ACTIVITY LIST:
1) In the Wimbledon report, by what score did Katie Boulter defeat Karolina Pliskova?
2) According to the Wimbledon report, why did Roberto Bautista Agut pull out of the tournament, and what did he say about that choice? Answer in one to three sentences.
3) Transcribe the part of the Wimbledon report between "Said the world" and "to the coronavirus.", inclusive.

Tennis: Badosa sets up Wimbledon third-round tie with Kvitova, Bautista Agut latest to catch virus

Paula Badosa celebrating after her match against Irina Bara at Wimbledon on June 30, 2022. PHOTO: REUTERS

LONDON (AFP, REUTERS) - Spanish women's fourth seed Paula Badosa beat Romania's Irina Bara 6-3, 6-2 on Thursday (June 30) to set up a Wimbledon third-round clash against two-time champion Petra Kvitova.

The 24-year-old Badosa, who reached the fourth round last year, broke her opponent four times during the match, winning 89 per cent of her points on first serve.

She will meet Kvitova, 32, in the third round after the Czech 25th seed beat Romania's Ana Bogdan 6-1, 7-6 (7-5).

Kvitova, who won the grass-court Grand Slam in 2011 and 2014, blew a 5-1 lead in the second set but held her nerve to come out on top in the tie-break.

Her compatriot and last year’s Wimbledon finalist Karolina Pliskova, however, lost her second-round match on Thursday to British wildcard Katie Boulter 3-6, 7-6 (7-4), 6-4.

Said the world No. 118: “I am literally shaking. The crowd was unbelievable so thank you for getting me through that.

“I’m probably going to getting emotional. My grandmother died two days ago so I’d like to dedicate that to her today."

Badosa's Spanish compatriot, men's 17th seed Roberto Bautista Agut meanwhile, on Thursday became the third player to withdraw from this year's event with Covid-19 in a fresh blow for the tournament, which has returned to full capacity.

"Today I have notified @Wimbledon of my withdrawal. I have tested positive for Covid-19," tweeted the 34-year-old. "Fortunately, the symptoms are not very serious, but I think it is the best decision. Thanks for your support. I hope to come back soon."

The 2019 semi-finalist joins 2021 runner-up Matteo Berrettini as well as 2017 finalist Marin Cilic in pulling out of the event in the first week due to the coronavirus.

Bautista Agut's withdrawal means that Colombia's Daniel Elahi Galan receives a walkover into the third round.

(Lines contained in a dataset)
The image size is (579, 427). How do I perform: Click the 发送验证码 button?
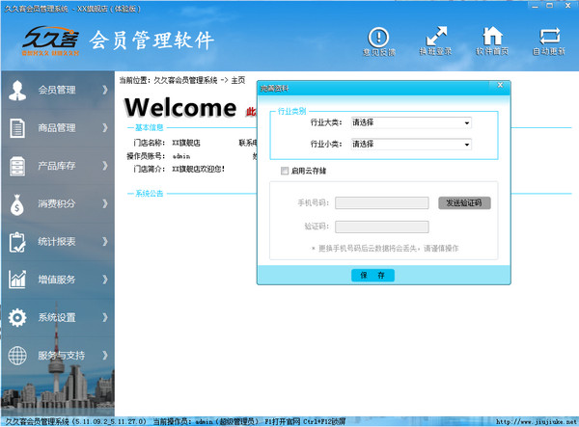[465, 203]
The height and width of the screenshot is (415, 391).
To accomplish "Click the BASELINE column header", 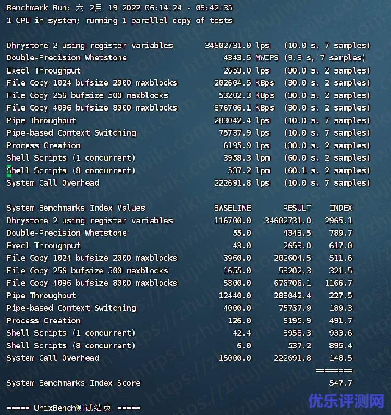I will pos(233,208).
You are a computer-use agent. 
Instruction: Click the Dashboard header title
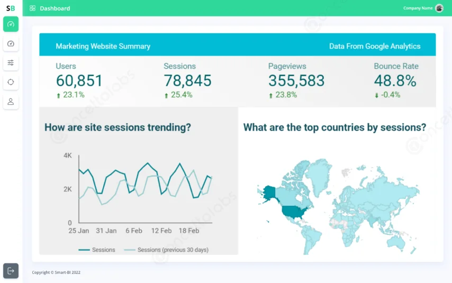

SOLUTIONS TO EACH TASK:
1) 3-6, 7-6 (7-4), 6-4

2) He withdrew because he tested positive for Covid-19. He said his symptoms were not very serious but he thought withdrawing was the best decision.

3)
Said the world No. 118: “I am literally shaking. The crowd was unbelievable so thank you for getting me through that.

“I’m probably going to getting emotional. My grandmother died two days ago so I’d like to dedicate that to her today."

Badosa's Spanish compatriot, men's 17th seed Roberto Bautista Agut meanwhile, on Thursday became the third player to withdraw from this year's event with Covid-19 in a fresh blow for the tournament, which has returned to full capacity.

"Today I have notified @Wimbledon of my withdrawal. I have tested positive for Covid-19," tweeted the 34-year-old. "Fortunately, the symptoms are not very serious, but I think it is the best decision. Thanks for your support. I hope to come back soon."

The 2019 semi-finalist joins 2021 runner-up Matteo Berrettini as well as 2017 finalist Marin Cilic in pulling out of the event in the first week due to the coronavirus.